# Exercise prompt
State how many lines in the entries below contain the word "dimensions", and reply with that number alone.

# Given records

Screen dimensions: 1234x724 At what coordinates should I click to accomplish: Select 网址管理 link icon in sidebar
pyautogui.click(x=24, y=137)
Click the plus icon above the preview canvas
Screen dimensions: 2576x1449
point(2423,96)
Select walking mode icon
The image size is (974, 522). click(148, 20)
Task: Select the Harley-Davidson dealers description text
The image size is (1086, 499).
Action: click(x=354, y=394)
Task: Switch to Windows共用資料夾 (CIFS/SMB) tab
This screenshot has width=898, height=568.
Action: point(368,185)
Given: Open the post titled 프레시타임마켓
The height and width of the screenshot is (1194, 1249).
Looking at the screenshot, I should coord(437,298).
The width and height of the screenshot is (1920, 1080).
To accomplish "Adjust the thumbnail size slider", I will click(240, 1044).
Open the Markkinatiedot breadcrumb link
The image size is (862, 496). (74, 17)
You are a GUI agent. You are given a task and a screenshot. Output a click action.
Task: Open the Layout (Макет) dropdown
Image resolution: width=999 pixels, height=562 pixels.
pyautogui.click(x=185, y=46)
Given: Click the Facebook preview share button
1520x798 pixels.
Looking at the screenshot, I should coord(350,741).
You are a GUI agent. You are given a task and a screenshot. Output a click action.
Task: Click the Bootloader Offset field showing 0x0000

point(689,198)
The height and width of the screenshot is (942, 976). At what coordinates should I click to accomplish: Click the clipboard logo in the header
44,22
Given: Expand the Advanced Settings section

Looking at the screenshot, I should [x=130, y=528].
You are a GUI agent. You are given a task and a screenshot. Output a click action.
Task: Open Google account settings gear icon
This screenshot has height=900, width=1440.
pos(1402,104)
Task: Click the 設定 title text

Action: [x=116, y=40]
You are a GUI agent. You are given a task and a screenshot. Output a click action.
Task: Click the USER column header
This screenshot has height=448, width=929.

# Answer in full
2